> [TASK DIRECTIONS]
Within the lines below, find those that hold the string "will" and copy each one.

(Stored data entries)
....................

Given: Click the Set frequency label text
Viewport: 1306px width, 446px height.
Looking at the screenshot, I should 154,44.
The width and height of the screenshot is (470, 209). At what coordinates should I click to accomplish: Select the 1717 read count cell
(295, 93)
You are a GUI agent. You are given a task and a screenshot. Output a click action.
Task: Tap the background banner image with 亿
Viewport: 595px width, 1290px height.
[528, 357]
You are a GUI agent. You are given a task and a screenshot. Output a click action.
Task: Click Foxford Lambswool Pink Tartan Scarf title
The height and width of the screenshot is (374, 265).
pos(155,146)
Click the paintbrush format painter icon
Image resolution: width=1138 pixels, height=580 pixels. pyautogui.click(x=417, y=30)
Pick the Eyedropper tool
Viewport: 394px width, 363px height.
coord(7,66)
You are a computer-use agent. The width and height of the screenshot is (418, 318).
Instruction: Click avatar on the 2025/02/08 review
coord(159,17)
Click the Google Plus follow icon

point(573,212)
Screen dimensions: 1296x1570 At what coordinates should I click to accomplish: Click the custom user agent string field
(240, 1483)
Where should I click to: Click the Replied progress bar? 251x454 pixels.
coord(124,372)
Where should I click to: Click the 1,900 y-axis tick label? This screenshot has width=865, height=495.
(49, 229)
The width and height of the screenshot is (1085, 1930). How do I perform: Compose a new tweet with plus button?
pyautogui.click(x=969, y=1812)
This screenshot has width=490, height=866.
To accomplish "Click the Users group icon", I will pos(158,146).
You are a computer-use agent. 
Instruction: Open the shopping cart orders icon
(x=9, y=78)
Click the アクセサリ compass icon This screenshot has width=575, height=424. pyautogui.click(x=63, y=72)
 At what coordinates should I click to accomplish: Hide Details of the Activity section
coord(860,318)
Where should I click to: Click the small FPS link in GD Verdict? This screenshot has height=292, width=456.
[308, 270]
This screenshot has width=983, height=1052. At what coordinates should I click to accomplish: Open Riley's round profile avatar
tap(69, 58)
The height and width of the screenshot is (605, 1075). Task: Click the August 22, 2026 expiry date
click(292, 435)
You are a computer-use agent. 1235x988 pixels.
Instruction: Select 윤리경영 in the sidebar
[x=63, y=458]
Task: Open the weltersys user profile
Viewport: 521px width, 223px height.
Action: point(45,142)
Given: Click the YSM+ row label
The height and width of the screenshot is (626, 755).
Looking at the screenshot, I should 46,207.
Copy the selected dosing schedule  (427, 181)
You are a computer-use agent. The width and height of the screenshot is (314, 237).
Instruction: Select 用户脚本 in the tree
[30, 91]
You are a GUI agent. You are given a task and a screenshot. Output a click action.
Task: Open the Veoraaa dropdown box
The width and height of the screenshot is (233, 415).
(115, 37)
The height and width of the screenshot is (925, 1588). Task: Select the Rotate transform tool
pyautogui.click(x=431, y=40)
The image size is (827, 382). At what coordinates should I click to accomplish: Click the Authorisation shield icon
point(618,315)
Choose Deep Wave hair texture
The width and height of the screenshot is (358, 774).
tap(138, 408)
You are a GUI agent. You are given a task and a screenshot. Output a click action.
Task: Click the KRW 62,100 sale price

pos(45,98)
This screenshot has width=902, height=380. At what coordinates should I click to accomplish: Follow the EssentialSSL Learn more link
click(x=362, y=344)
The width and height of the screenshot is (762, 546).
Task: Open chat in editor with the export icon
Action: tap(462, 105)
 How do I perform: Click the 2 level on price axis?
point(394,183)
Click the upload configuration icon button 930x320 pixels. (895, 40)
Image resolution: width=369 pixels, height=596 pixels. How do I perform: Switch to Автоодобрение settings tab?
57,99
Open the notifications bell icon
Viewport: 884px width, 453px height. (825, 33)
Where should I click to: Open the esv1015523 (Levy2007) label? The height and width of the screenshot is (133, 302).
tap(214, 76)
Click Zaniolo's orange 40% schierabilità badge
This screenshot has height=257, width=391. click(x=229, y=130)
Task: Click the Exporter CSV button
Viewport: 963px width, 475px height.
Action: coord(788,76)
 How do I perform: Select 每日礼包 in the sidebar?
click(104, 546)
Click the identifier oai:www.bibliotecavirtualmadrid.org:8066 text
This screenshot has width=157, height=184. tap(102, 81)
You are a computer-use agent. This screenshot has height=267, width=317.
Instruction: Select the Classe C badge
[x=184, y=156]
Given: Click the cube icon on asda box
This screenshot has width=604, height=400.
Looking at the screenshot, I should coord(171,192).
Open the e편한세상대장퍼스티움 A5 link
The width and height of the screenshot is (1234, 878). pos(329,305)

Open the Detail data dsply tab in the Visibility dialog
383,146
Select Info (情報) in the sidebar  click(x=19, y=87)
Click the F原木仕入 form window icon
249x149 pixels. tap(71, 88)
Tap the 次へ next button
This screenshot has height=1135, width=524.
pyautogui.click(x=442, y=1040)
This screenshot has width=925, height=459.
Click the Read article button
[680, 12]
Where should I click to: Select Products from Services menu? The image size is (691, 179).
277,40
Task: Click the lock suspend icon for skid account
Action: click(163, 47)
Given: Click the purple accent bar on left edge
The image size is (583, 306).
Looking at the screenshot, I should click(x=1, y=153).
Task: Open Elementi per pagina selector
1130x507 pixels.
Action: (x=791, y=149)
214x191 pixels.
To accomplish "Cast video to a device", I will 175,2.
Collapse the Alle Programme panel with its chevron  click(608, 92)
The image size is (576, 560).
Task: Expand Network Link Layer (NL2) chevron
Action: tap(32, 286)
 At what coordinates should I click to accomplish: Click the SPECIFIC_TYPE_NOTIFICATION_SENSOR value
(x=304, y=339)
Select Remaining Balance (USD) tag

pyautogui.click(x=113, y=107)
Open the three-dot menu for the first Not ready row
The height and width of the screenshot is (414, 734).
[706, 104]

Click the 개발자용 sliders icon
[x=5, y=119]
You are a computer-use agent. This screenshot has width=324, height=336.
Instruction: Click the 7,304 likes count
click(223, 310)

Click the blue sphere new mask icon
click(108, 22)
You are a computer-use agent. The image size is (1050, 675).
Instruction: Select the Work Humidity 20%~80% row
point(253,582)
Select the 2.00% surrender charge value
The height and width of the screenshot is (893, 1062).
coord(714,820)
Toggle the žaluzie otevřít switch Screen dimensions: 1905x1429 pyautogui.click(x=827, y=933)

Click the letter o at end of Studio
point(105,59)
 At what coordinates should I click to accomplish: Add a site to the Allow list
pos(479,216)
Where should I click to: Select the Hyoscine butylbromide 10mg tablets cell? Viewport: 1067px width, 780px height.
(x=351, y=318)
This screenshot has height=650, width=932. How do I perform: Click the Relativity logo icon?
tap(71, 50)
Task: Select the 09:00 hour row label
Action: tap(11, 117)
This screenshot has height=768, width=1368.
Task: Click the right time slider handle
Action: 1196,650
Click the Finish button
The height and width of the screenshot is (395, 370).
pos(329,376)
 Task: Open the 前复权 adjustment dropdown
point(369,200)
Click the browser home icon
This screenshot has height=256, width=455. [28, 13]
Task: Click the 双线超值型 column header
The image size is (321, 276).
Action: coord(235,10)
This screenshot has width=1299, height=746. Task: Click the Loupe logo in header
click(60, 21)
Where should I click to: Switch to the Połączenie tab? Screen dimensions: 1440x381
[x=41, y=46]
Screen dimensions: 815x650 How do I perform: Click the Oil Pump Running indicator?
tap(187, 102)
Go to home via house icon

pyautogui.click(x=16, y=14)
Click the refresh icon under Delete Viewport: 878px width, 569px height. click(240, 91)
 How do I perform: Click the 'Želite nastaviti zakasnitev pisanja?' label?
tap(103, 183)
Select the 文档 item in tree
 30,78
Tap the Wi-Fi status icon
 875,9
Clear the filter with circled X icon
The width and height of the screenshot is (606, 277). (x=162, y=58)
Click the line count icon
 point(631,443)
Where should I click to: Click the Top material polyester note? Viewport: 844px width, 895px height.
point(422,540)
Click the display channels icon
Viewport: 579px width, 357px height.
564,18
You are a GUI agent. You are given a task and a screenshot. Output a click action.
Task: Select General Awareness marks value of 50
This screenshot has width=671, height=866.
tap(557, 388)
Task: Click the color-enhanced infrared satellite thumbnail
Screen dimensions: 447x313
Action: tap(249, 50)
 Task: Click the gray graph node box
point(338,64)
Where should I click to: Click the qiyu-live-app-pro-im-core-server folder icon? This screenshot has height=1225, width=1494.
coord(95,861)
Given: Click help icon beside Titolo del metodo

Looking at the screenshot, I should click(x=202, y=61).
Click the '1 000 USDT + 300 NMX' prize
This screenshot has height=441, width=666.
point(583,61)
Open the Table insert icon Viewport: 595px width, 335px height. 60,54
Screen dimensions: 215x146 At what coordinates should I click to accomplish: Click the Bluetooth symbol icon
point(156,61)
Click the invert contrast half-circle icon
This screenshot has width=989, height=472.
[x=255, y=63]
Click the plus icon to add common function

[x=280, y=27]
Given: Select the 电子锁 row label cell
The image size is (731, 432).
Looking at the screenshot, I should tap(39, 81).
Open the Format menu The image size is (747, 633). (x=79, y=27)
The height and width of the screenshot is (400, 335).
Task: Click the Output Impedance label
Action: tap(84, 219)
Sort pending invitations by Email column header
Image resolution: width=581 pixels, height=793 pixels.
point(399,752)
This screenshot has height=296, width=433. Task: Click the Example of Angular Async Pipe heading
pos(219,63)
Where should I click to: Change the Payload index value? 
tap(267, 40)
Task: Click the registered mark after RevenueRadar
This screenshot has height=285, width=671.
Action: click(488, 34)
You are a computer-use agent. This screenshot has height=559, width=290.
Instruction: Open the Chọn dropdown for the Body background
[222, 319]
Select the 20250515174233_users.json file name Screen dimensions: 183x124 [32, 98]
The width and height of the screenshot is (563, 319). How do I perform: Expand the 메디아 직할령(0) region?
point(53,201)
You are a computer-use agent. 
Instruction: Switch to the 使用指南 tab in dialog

....................

> [WRITTEN SOLUTION]
To accomplish "Click the Users group icon", I will pos(158,146).
To accomplish "Cast video to a device", I will 175,2.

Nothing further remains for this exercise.